### SET OF TASKS
1. In the text on cybersecurity in critical sectors, whose regulations also apply to a bank's data?
2. Continue the text on cybersecurity in critical sectors from where it stops.

On the other hand, it is possible to say that critical sectors are relatively safe.

'Sectors such as banking, energy and electronic communications, which are strictly supervised by state regulatory and supervisory organisations, have to take more serious measures against cyber-attacks. The reason for this strict supervision is simply the seriousness of the problems that may arise if these sectors come to a halt. If a single bank's mobile application becomes inoperable, it can affect not only its customers, but also other people with whom those customers do business, their families, etc. Imagine a complete shutdown of a power plant or a single region covered by one of the electronic communication operators.'

Mükan states that not only the service provided by such critical sectors but also the data they hold is very valuable. For this reason, audits and regulations are made specifically for this data.

'The data belonging to companies are subject to different legislation according to their types (such as health data, financial data, banking data, personal data). For example, if we are talking about a bank, the regulations of the BRSA also come into play. In this respect, it can be said that the data of companies may be linked to more than one legislation. Companies have to take extra precautions on this type of data, taking into account the wishes of the legislator. Many companies pay attention to detect and close their vulnerabilities before the attackers by performing penetration tests within the scope and period ordered by such legislation. It is also worth noting that many companies are not satisfied with only the measures in the legislation and resort to extra measures.

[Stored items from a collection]
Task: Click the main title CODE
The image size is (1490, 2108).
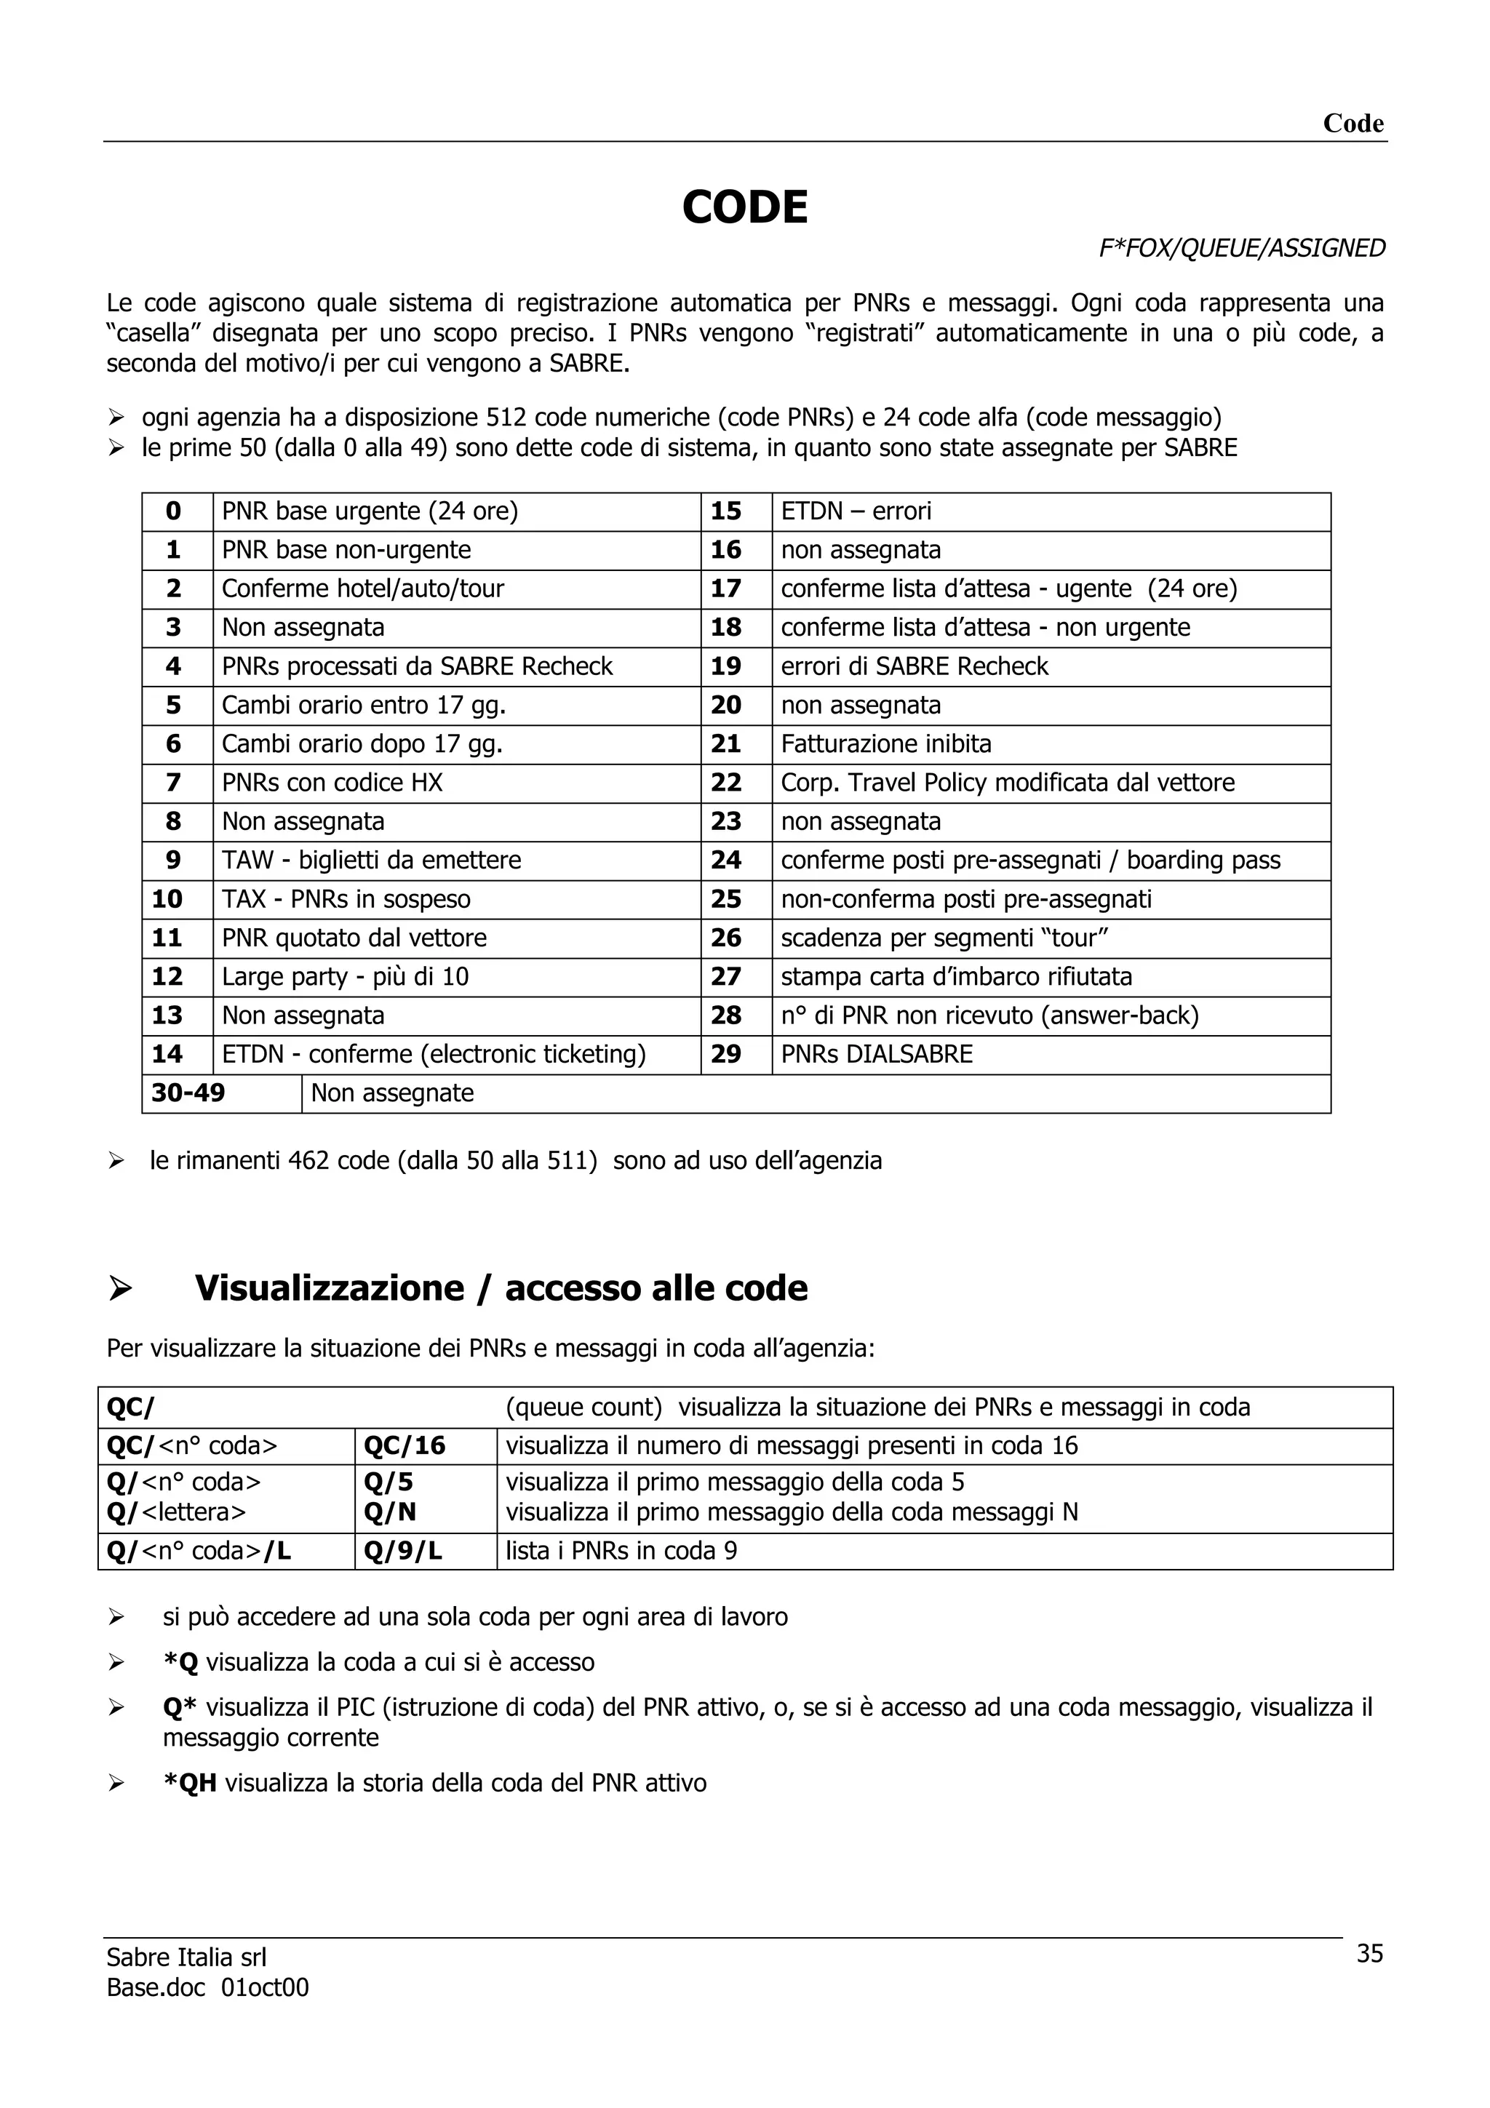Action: pos(744,207)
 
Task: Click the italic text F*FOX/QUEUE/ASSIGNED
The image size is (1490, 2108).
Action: pos(1241,248)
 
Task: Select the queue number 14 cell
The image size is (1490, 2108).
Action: pos(168,1054)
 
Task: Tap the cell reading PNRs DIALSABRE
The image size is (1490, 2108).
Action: pos(876,1054)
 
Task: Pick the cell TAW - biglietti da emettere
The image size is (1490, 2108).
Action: pos(371,861)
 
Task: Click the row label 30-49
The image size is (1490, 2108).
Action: pos(188,1093)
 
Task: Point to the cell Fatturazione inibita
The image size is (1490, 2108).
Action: pos(886,743)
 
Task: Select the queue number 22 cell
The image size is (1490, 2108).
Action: pos(725,782)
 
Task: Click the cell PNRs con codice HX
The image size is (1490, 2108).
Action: pos(332,782)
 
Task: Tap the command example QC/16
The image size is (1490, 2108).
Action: pos(405,1446)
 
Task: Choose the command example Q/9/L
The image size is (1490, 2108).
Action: pos(403,1551)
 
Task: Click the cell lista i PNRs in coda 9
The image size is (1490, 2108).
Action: pos(621,1551)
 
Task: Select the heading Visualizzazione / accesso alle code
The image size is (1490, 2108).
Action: pos(501,1288)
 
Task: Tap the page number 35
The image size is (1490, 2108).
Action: pos(1369,1953)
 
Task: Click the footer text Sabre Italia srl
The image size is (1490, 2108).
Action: pos(186,1957)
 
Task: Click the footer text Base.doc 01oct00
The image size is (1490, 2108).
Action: pos(207,1988)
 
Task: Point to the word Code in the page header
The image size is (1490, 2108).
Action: pos(1352,123)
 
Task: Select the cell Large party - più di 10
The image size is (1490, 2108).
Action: pos(345,976)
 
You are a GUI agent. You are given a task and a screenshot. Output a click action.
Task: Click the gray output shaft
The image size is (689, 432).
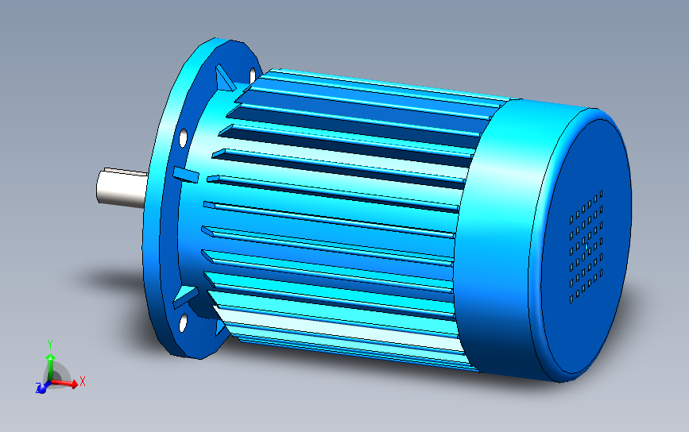coord(119,191)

### EXERCISE RESPONSES
1. The regulations of the BRSA.

2.
The value of the data held by a sector is the most important factor that determines the intensity of the attack. It should not be forgotten that a considerable number of attacks are carried out with the aim of selling the stolen data on the dark web.'

State of the industry

With average cyber attack costs breaking records, 2022 is also being recorded as the year when publicly traded companies in the cyber security industry decided to 'cut costs'. The decline in the shares of technology companies and the halt in public offerings due to the deterioration in the markets seem to have deeply affected the sector.

Lacework, which received an investment of $1.3 billion at a valuation of $8.3 billion last year, announced that it would lay off 20% of its workforce, while Cybereason, which received an investment of $325 million last year, announced that it would lay off 10% of its workforce of one thousand people. Patreon, which is a subscription platform for content producers and stores members' credit cards for monthly payments, laid off its entire 5-person security team. Deep Instinct, which takes precautions against ransomware attacks using machine learning, announced that its sales team will downsize by 10% despite tripling its regular annual revenue.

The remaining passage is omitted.